→ **WHAT THIS EXERCISE ASKS**
1 – In the Starbuck's coffee story, what does the writer add to the coffee at the fixin's bar?
2 – List, in order, the actions the angry man in the Starbuck's coffee story takes after taking the lid off his coffee.
3 – Resume the Starbuck's coffee story right after its final sentence.

[TEXT EXCERPT Boundary: Start]

This morning on my walk to work I stopped in at Starbuck’s to grab some coffee. If you just pictured me walking behind the counter, turning on the coffee spout, and just grabbing at the coffee while it pours out of the spigot, well, you may share half of my brain.
Today I didn’t feel like suffering 3rd degree burns was a good solution to the chill in the air so I instead ordered my coffee like any normal human being – by mumbling at an incoherent teller who looks less excited than a coma patient on sleeping pills.
Starbuck’s always forgets my order. Always. I’m not sure I’ve ever been to one where I haven’t been waiting a few minutes only to be asked “What are you waiting for sir?” But I’m used to it, I cope, I’m a pretty laid-back guy so it never really bothers me. In fact, it makes me laugh.
Anyway, this morning I got my coffee and took it over to the fixin’s bar to throw in some cinnamon and sugar, when all of a sudden a man burst over next to me, touting the disposition of an angry troll and a haircut that…well, let’s just say that Boris no doubt had his way with this man’s head.
Troll man takes the lid off of his coffee to put stuff in it and is immediately outraged at what appears to be a very normal looking cup of coffee. “How the hell am I supposed to drink this!!” he shouts, dumps the coffee into the trash and then spikes the cup in after it. He then stormed over to the counter to belittle the poor employee who merely did her job.
I stood there laughing at the guy and thought “That poor bastard just allowed his entire day to be ruined by a cup of coffee.” Lately, I’ve been laughing a lot more. I used to get fired up about stuff or mad or upset, now I just laugh at things. And the more I do it, the more I realize how stupid it is to get angry or stressed about stuff – especially something as small as a $4 cup of joe.
Of course, then I imagined what it would be like if I were to answer his rhetorically idiotic question:
(Andy is at the fixins bar, the troll man comes up, sets his coffee down, and removes the lid…)
Troll: How the hell am I supposed to drink this?!
Andy: Oh here, let me help you. (Andy takes the cup of coffee from the man and holds it up to his mouth, holding his other hand under the man’s chin). Now, when I say “drink,” you open your mouth and I’ll dump this coffee in there. Then you’re going to need to swallow.

[TEXT EXCERPT Boundary: End]
[SOURCE INFORMATION Boundary: Start]

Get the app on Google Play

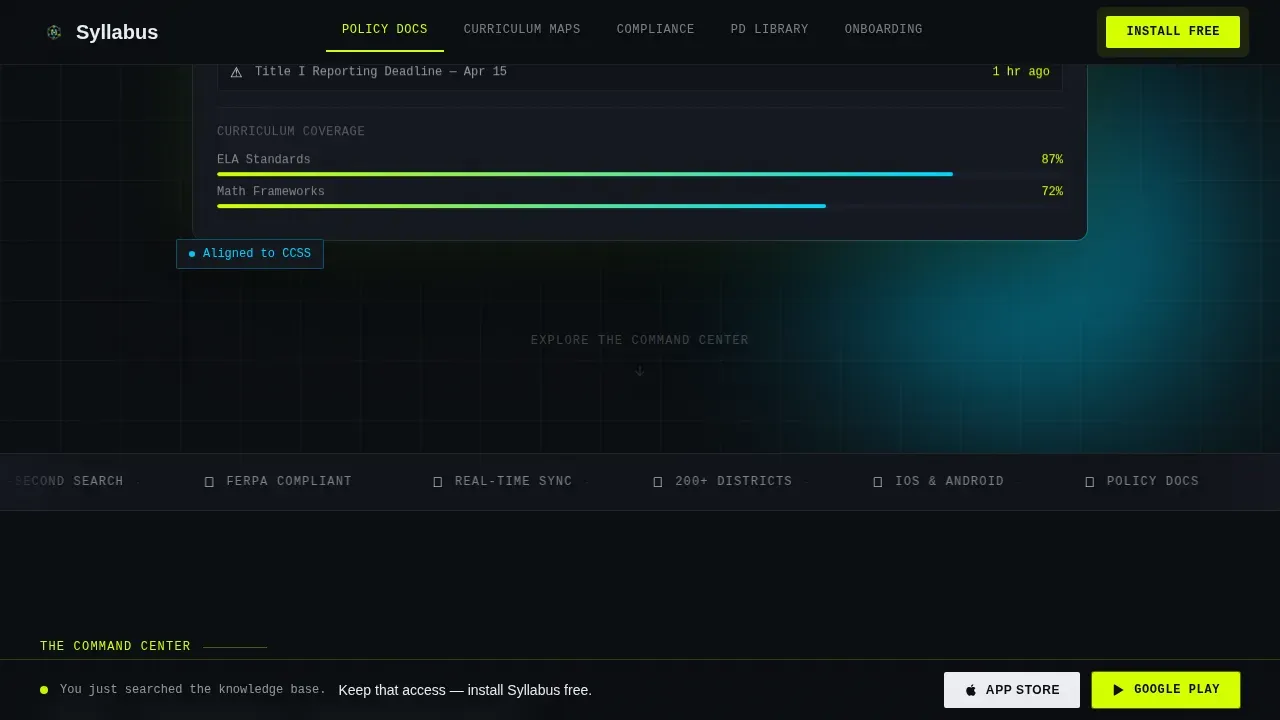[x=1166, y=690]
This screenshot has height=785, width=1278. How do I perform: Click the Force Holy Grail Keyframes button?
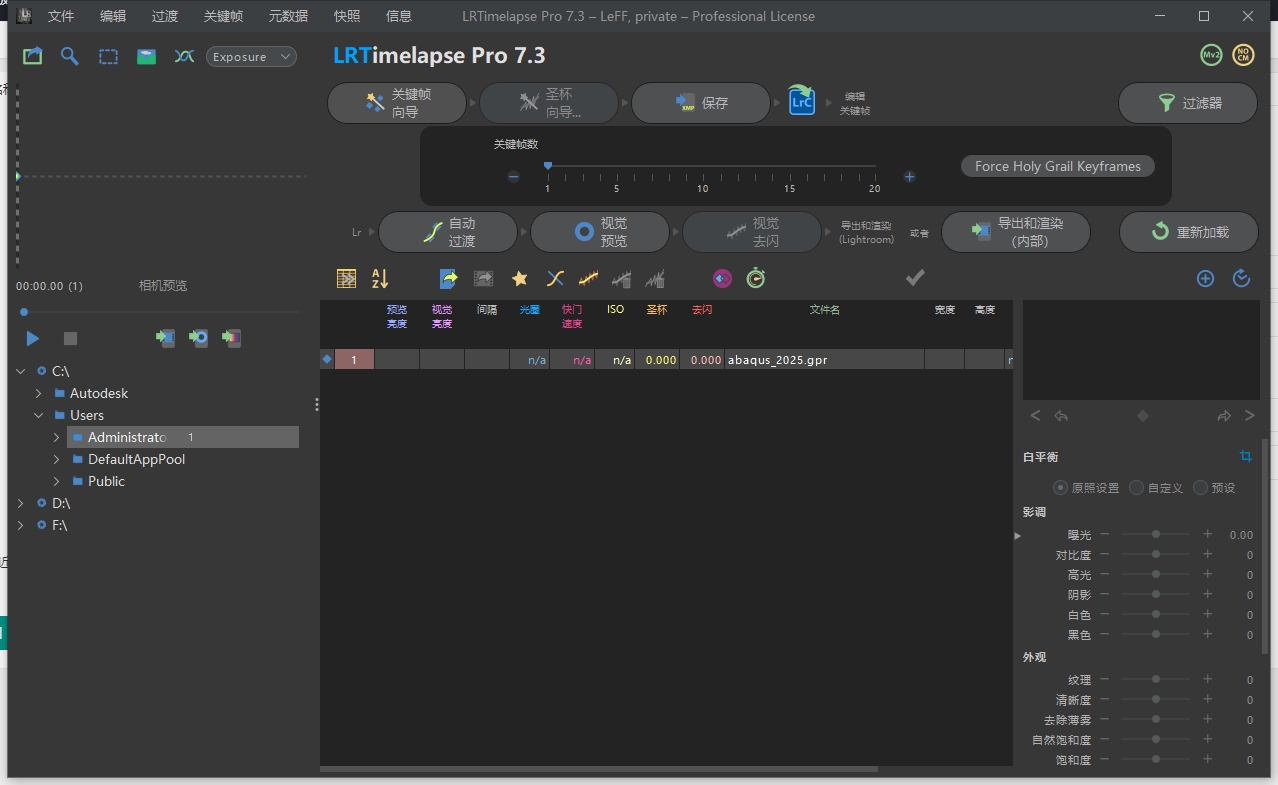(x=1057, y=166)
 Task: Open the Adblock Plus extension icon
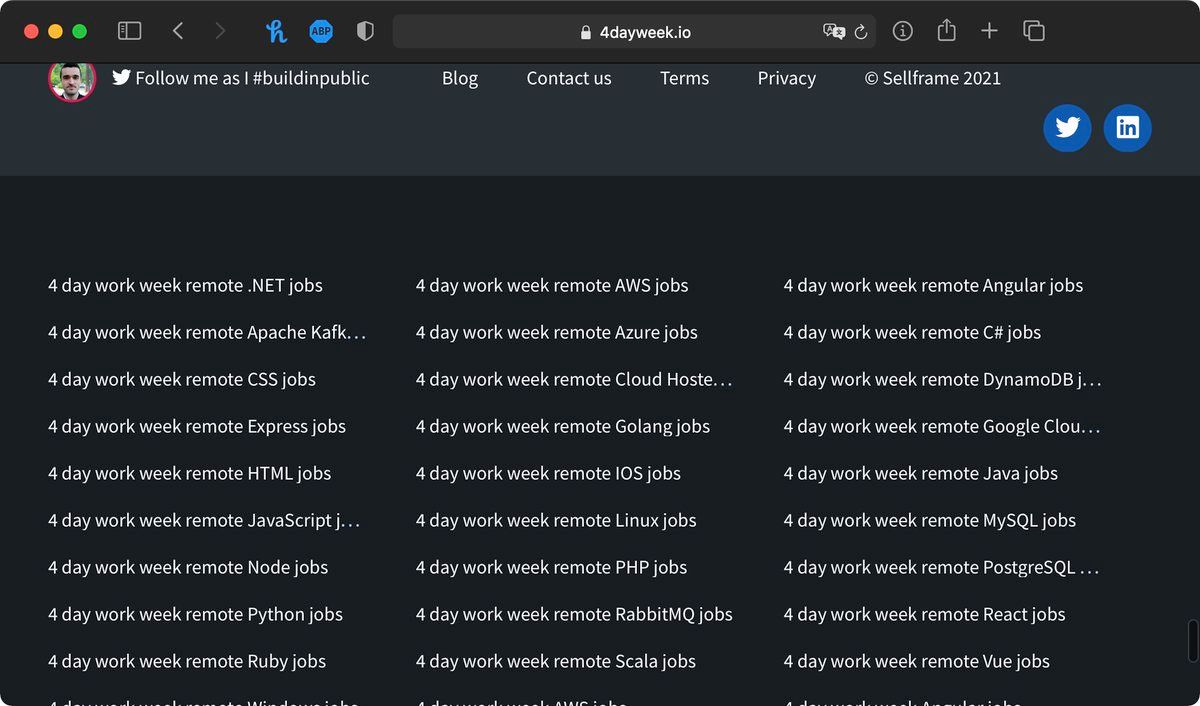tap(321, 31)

[SOURCE INFORMATION Boundary: End]
[SOURCE INFORMATION Boundary: Start]

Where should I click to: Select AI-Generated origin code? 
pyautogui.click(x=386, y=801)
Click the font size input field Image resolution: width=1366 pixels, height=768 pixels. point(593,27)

[SOURCE INFORMATION Boundary: End]

→ **EXERCISE RESPONSES**
1 – Cinnamon and sugar.

2 –
1. He shouts "How the hell am I supposed to drink this!!"
2. He dumps the coffee into the trash.
3. He spikes the cup in after it.
4. He storms over to the counter to belittle the employee.

3 –
Troll: …You’re joking righ-
(Andy begins pouring coffe into Troll’s mouth as he’s speaking. The man sputters a bit as the coffee is obviously quite hot. The Troll knocks Andy’s hand away, spilling the coffee everywhere.)
Andy: Aw, you spilled the coffee everywhere!
Troll: WHAT THE HELL IS WRONG WITH YOU!?
Andy: Well, I’m not sure. But among my many flaws is the fact that I never catch on to rhetoric.
Troll: You practically burned my face off!
Andy: I love that movie.
Troll: Really? I thought it was okay. Not Travolta’s best work. But Cage shines, I’ll give you that.
Andy: Oh really? Because I’d say it’s the other way around. Question: If you had to pick someone’s face to trade with, who would you pick?
Troll: Scott Baio!
Andy: Wow, you didn’t even have to stop and think about that did you?
Troll: Why would I?
Andy: I’m not sure. Probably because you fantasize about him…you know, sexually.
Troll: I keep forgetting you don’t understand rhetoric.
Andy: I don’t understand rhetoric. If I had to change my face, I would change it to a monkey-face. I wouldn’t have to worry about a Halloween costume, and then I could potentially shrink myself and learn to skateboard.
Andy: Well I’m going to be late for work. Good luck with your coffee. If you need imbibition help in the future, please do let me know.
I bet I would’ve easily saved that guy a good 15 blood pressure points. Oh well. Whoever you are troll-man, I hope you didn’t let that coffee ruin your day. Good luck.